Dataset records ->
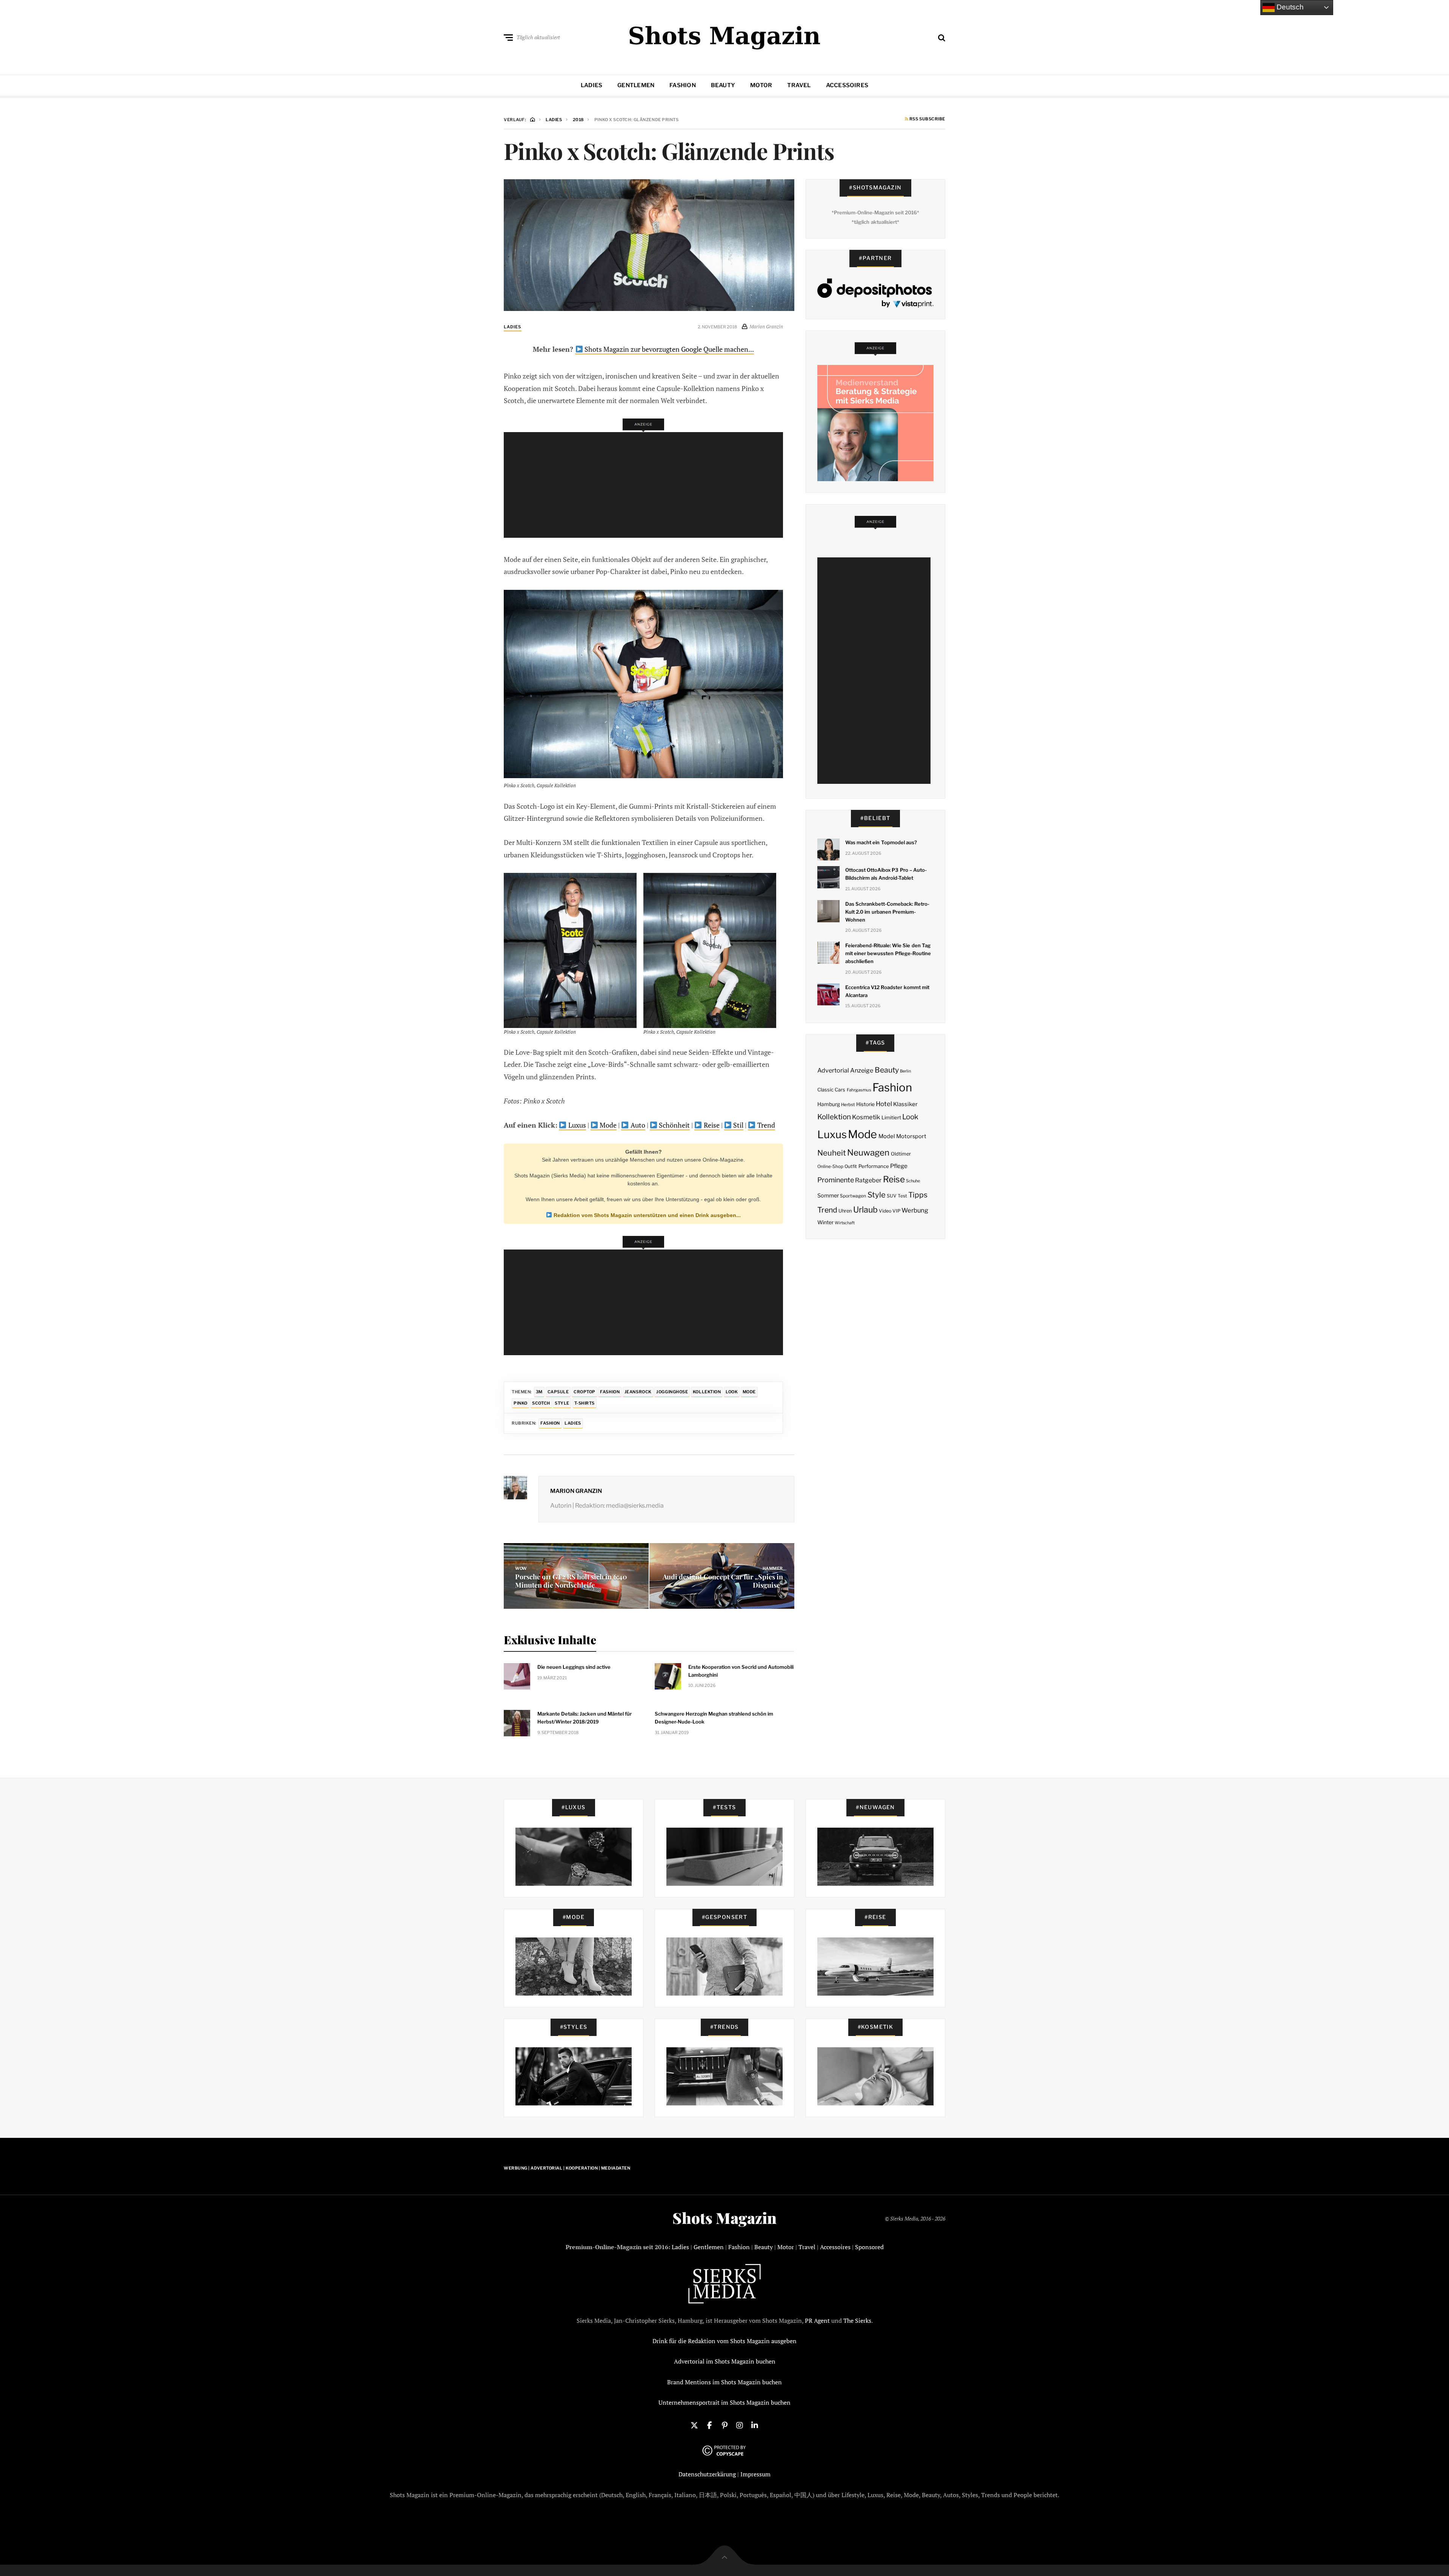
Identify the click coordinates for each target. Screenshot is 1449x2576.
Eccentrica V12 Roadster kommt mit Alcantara (887, 991)
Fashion (682, 85)
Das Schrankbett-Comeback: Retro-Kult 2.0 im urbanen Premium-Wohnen (887, 912)
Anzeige (861, 1070)
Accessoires (847, 85)
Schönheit (673, 1125)
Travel (799, 85)
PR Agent (817, 2320)
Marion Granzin (576, 1491)
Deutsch (1289, 7)
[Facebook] (709, 2424)
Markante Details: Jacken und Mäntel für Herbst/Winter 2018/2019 (584, 1718)
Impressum (755, 2474)
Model (886, 1136)
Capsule (558, 1391)
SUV (892, 1196)
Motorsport (911, 1136)
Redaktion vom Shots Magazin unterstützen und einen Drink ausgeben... (646, 1215)
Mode (607, 1125)
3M (539, 1391)
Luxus (576, 1125)
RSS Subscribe (926, 119)
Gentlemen (635, 85)
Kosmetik (866, 1117)
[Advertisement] (645, 485)
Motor (761, 85)
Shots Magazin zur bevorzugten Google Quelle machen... (668, 349)
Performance (873, 1166)
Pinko (521, 1403)
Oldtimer (901, 1154)
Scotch (541, 1403)
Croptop (584, 1391)
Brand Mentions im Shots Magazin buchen (724, 2382)
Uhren (845, 1211)
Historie (865, 1104)
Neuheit (831, 1152)
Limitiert (891, 1117)
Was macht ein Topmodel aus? (881, 842)
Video (885, 1211)
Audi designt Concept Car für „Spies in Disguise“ (723, 1581)
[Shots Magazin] (724, 35)
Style (562, 1403)
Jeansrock (638, 1391)
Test (902, 1196)
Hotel (884, 1104)
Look (732, 1391)
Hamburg (828, 1104)
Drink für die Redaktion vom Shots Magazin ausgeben (724, 2341)
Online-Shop (830, 1166)
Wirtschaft (845, 1222)
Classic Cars (831, 1090)
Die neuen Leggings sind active (574, 1667)
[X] (694, 2424)
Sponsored (869, 2247)
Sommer (828, 1195)
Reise (711, 1125)
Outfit (850, 1166)
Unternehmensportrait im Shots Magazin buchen (724, 2402)
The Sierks (857, 2320)
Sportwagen (853, 1196)
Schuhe (913, 1180)
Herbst (848, 1104)
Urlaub (865, 1209)
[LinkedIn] (754, 2424)
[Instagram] (739, 2424)
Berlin (905, 1071)
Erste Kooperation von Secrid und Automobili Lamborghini (741, 1671)
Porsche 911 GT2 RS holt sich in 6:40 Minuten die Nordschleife (571, 1581)
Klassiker (905, 1104)
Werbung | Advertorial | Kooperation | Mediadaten (567, 2168)
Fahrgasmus (859, 1090)
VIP (896, 1211)
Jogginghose (672, 1391)
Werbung (914, 1210)
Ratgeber (868, 1180)
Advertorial (833, 1070)
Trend (765, 1125)
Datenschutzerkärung (707, 2474)
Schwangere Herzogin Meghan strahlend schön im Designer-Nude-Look (714, 1718)
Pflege (899, 1166)
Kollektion (707, 1391)
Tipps (918, 1194)
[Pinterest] (724, 2424)
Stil (737, 1125)
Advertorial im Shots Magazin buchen (724, 2361)
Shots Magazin (724, 2217)
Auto (637, 1125)
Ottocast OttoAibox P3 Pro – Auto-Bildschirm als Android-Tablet (886, 874)
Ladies (591, 85)
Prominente (835, 1180)
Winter (825, 1222)
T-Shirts (584, 1403)
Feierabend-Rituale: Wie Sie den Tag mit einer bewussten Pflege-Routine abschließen (888, 953)
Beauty (723, 85)
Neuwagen (868, 1152)
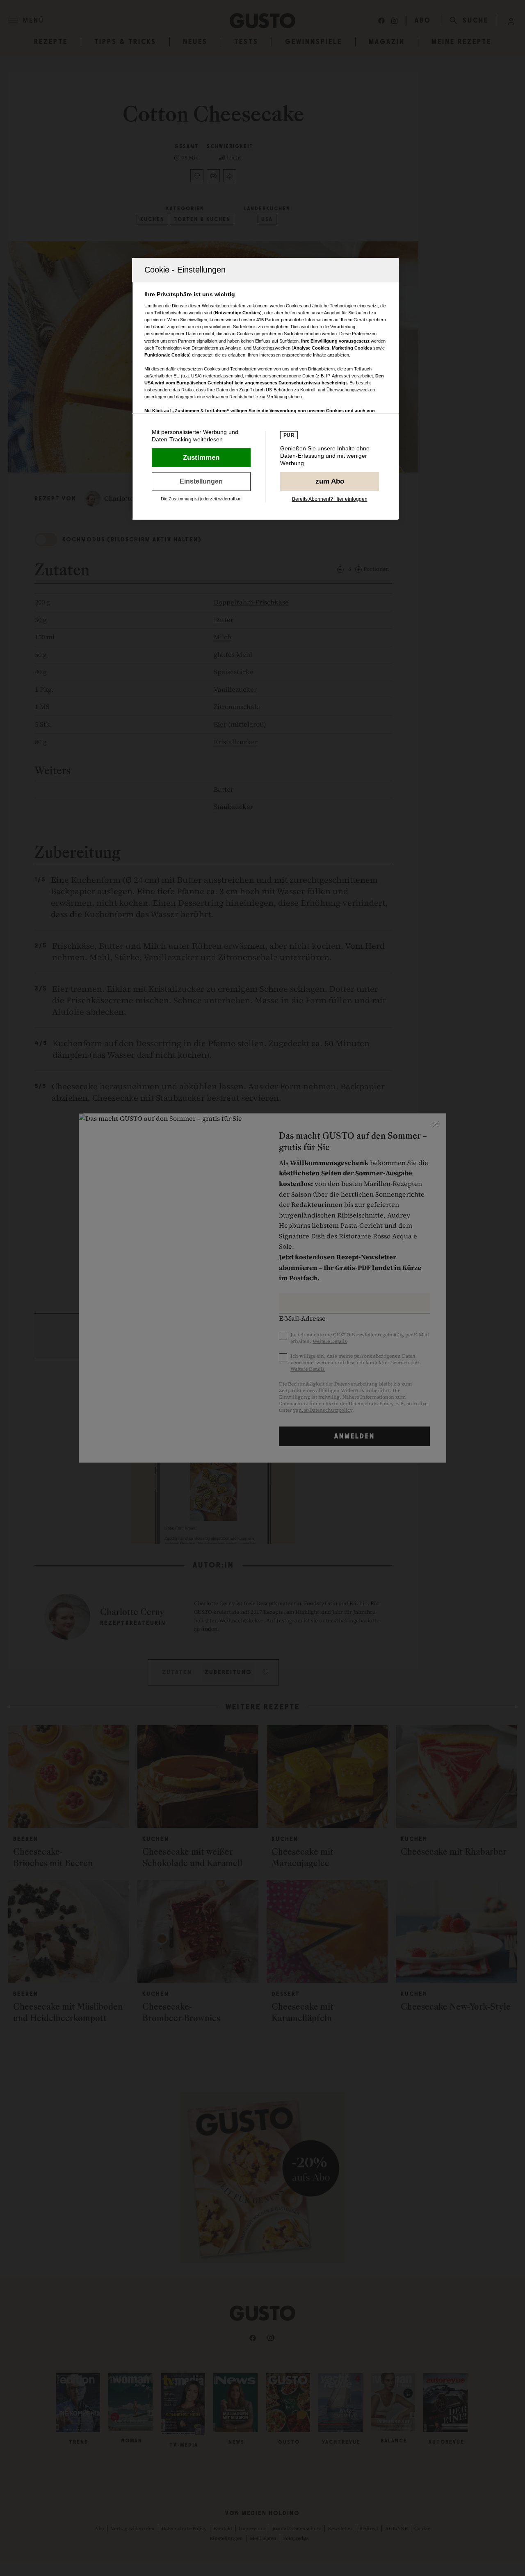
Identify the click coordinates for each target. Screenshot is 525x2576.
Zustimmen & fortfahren (201, 457)
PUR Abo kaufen (329, 481)
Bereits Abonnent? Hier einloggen (330, 499)
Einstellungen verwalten (201, 481)
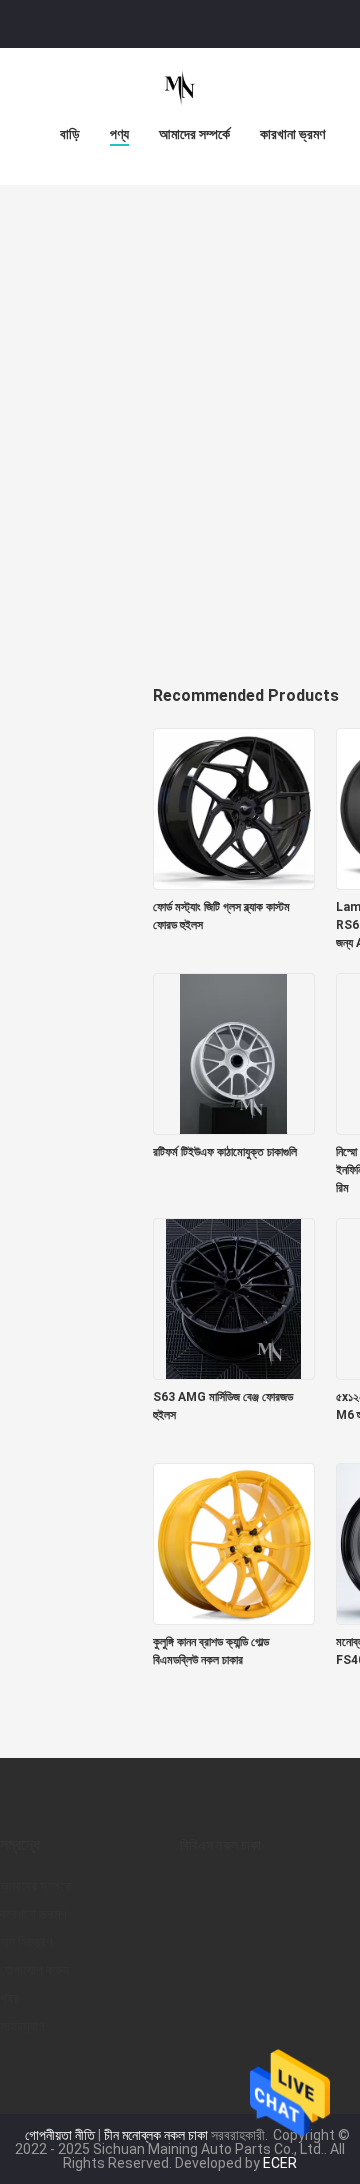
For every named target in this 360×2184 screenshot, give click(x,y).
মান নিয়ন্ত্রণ (26, 1942)
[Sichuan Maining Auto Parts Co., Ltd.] (180, 88)
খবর (9, 1998)
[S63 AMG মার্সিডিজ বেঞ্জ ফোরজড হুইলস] (234, 1298)
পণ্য (119, 134)
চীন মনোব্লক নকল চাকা (156, 2135)
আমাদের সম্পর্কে (194, 134)
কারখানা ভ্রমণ (292, 134)
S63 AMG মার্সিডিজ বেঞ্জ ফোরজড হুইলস (223, 1406)
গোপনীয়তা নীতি (60, 2135)
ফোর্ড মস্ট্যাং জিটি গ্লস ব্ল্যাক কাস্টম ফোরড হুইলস (221, 916)
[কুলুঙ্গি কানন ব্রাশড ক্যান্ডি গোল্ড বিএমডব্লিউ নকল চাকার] (234, 1543)
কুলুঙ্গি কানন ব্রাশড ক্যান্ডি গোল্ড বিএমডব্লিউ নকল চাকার (211, 1651)
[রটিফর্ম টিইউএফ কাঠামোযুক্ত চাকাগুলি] (234, 1053)
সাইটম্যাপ (23, 2026)
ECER (280, 2163)
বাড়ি (70, 134)
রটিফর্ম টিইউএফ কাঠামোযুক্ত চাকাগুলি (225, 1152)
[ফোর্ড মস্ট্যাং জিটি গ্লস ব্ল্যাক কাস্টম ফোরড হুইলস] (234, 808)
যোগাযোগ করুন (34, 1970)
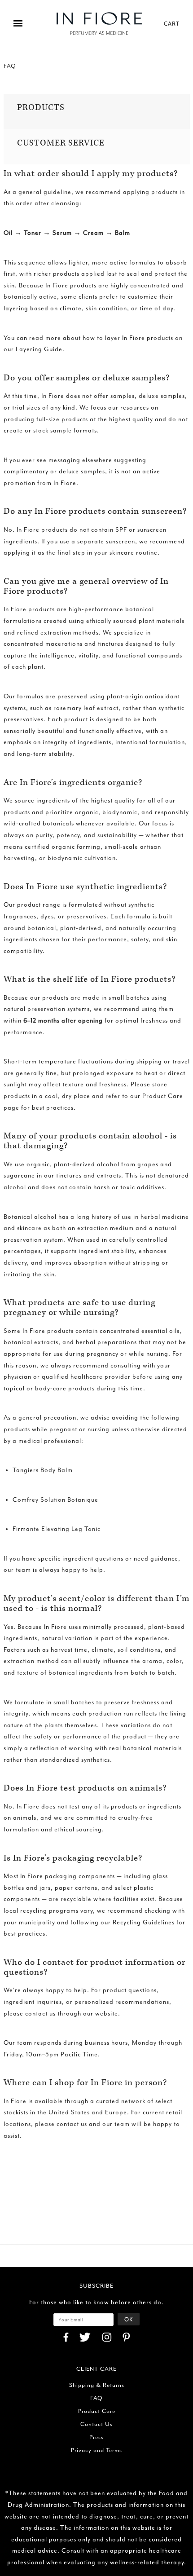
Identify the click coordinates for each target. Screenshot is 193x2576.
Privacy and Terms (96, 2450)
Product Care (96, 2411)
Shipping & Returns (96, 2385)
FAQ (96, 2398)
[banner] (99, 23)
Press (96, 2437)
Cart (172, 23)
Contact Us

Work required ->
Every record above must be copied exactly, and no picture may appear in the copy.

Expected answer ->
Identify the click coordinates for each target. Screenshot is 1449x2576.
Eccentrica V12 Roadster kommt mit Alcantara (887, 991)
Fashion (682, 85)
Das Schrankbett-Comeback: Retro-Kult 2.0 im urbanen Premium-Wohnen (887, 912)
Anzeige (861, 1070)
Accessoires (847, 85)
Schönheit (673, 1125)
Travel (799, 85)
PR Agent (817, 2320)
Marion Granzin (576, 1491)
Deutsch (1289, 7)
[Facebook] (709, 2424)
Markante Details: Jacken und Mäntel für Herbst/Winter 2018/2019 (584, 1718)
Impressum (755, 2474)
Model (886, 1136)
Capsule (558, 1391)
SUV (892, 1196)
Motorsport (911, 1136)
Redaktion vom Shots Magazin unterstützen und einen Drink ausgeben... (646, 1215)
Mode (607, 1125)
3M (539, 1391)
Luxus (576, 1125)
RSS Subscribe (926, 119)
Gentlemen (635, 85)
Kosmetik (866, 1117)
[Advertisement] (645, 485)
Motor (761, 85)
Shots Magazin zur bevorzugten Google Quelle machen... (668, 349)
Performance (873, 1166)
Pinko (521, 1403)
Oldtimer (901, 1154)
Scotch (541, 1403)
Croptop (584, 1391)
Brand Mentions im Shots Magazin buchen (724, 2382)
Uhren (845, 1211)
Historie (865, 1104)
Neuheit (831, 1152)
Limitiert (891, 1117)
Was macht ein Topmodel aus? (881, 842)
Video (885, 1211)
Audi designt Concept Car für „Spies in Disguise“ (723, 1581)
[Shots Magazin] (724, 35)
Style (562, 1403)
Jeansrock (638, 1391)
Test (902, 1196)
Hotel (884, 1104)
Look (732, 1391)
Hamburg (828, 1104)
Drink für die Redaktion vom Shots Magazin ausgeben (724, 2341)
Online-Shop (830, 1166)
Wirtschaft (845, 1222)
Classic Cars (831, 1090)
Die neuen Leggings sind active (574, 1667)
[X] (694, 2424)
Sponsored (869, 2247)
Sommer (828, 1195)
Reise (711, 1125)
Outfit (850, 1166)
Unternehmensportrait im Shots Magazin buchen (724, 2402)
The Sierks (857, 2320)
Sportwagen (853, 1196)
Schuhe (913, 1180)
Herbst (848, 1104)
Urlaub (865, 1209)
[LinkedIn] (754, 2424)
[Instagram] (739, 2424)
Berlin (905, 1071)
Erste Kooperation von Secrid und Automobili Lamborghini (741, 1671)
Porsche 911 GT2 RS holt sich in 6:40 Minuten die Nordschleife (571, 1581)
Klassiker (905, 1104)
Werbung | Advertorial | Kooperation | Mediadaten (567, 2168)
Fahrgasmus (859, 1090)
VIP (896, 1211)
Jogginghose (672, 1391)
Werbung (914, 1210)
Ratgeber (868, 1180)
Advertorial (833, 1070)
Trend (765, 1125)
Datenschutzerkärung (707, 2474)
Schwangere Herzogin Meghan strahlend schön im Designer-Nude-Look (714, 1718)
Pflege (899, 1166)
Kollektion (707, 1391)
Tipps (918, 1194)
[Pinterest] (724, 2424)
Stil (737, 1125)
Advertorial im Shots Magazin buchen (724, 2361)
Shots Magazin (724, 2217)
Auto (637, 1125)
Ottocast OttoAibox P3 Pro – Auto-Bildschirm als Android-Tablet (886, 874)
Ladies (591, 85)
Prominente (835, 1180)
Winter (825, 1222)
T-Shirts (584, 1403)
Feierabend-Rituale: Wie Sie den Tag mit einer bewussten Pflege-Routine abschließen (888, 953)
Beauty (723, 85)
Neuwagen (868, 1152)
Identify the click coordinates for each target. Screenshot is 525x2576.
Zustimmen & fortfahren (201, 457)
PUR Abo kaufen (329, 481)
Bereits Abonnent? Hier einloggen (330, 499)
Einstellungen verwalten (201, 481)
For every named target in this 360×2184 screenshot, give click(x,y).
মান নিয়ন্ত্রণ (26, 1942)
[Sichuan Maining Auto Parts Co., Ltd.] (180, 88)
খবর (9, 1998)
[S63 AMG মার্সিডিজ বেঞ্জ ফোরজড হুইলস] (234, 1298)
পণ্য (119, 134)
চীন মনোব্লক নকল চাকা (156, 2135)
আমাদের সম্পর্কে (194, 134)
কারখানা ভ্রমণ (292, 134)
S63 AMG মার্সিডিজ বেঞ্জ ফোরজড হুইলস (223, 1406)
গোপনীয়তা নীতি (60, 2135)
ফোর্ড মস্ট্যাং জিটি গ্লস ব্ল্যাক কাস্টম ফোরড হুইলস (221, 916)
[কুলুঙ্গি কানন ব্রাশড ক্যান্ডি গোল্ড বিএমডব্লিউ নকল চাকার] (234, 1543)
কুলুঙ্গি কানন ব্রাশড ক্যান্ডি গোল্ড বিএমডব্লিউ নকল চাকার (211, 1651)
[রটিফর্ম টিইউএফ কাঠামোযুক্ত চাকাগুলি] (234, 1053)
সাইটম্যাপ (23, 2026)
ECER (280, 2163)
বাড়ি (70, 134)
রটিফর্ম টিইউএফ কাঠামোযুক্ত চাকাগুলি (225, 1152)
[ফোর্ড মস্ট্যাং জিটি গ্লস ব্ল্যাক কাস্টম ফোরড হুইলস] (234, 808)
যোগাযোগ করুন (34, 1970)
Identify the click coordinates for each target. Screenshot is 193x2576.
Privacy and Terms (96, 2450)
Product Care (96, 2411)
Shipping & Returns (96, 2385)
FAQ (96, 2398)
[banner] (99, 23)
Press (96, 2437)
Cart (172, 23)
Contact Us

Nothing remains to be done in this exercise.